Problem details — Each line in the entries that has the word "screenshot" has to be copied.

Data provided —
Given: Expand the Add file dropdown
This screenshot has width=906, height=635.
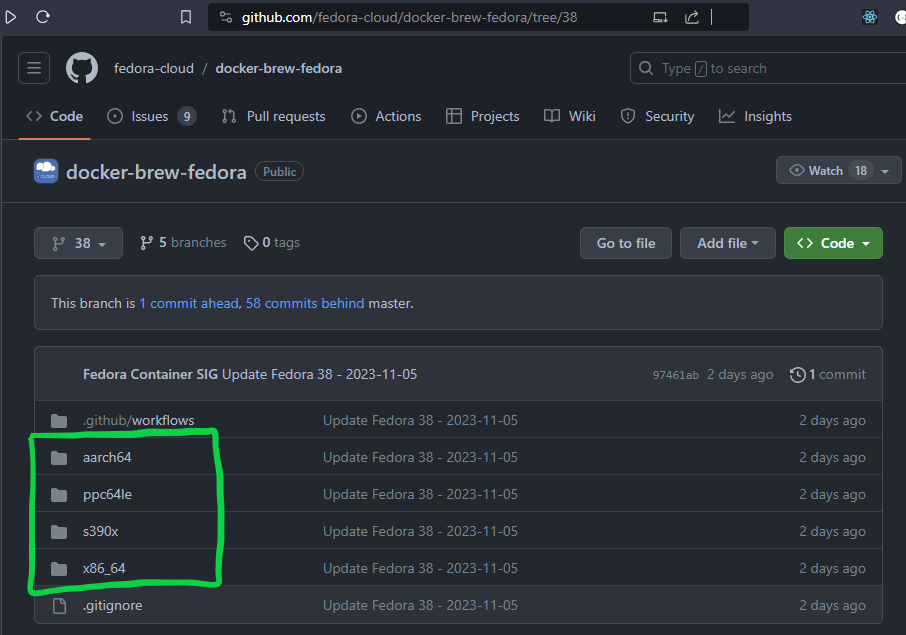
---
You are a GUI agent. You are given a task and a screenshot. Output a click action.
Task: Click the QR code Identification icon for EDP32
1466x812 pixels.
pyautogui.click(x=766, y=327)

Exercise result —
This screenshot has width=906, height=635.
You are a GUI agent. You are given a task and a screenshot. Output a click action.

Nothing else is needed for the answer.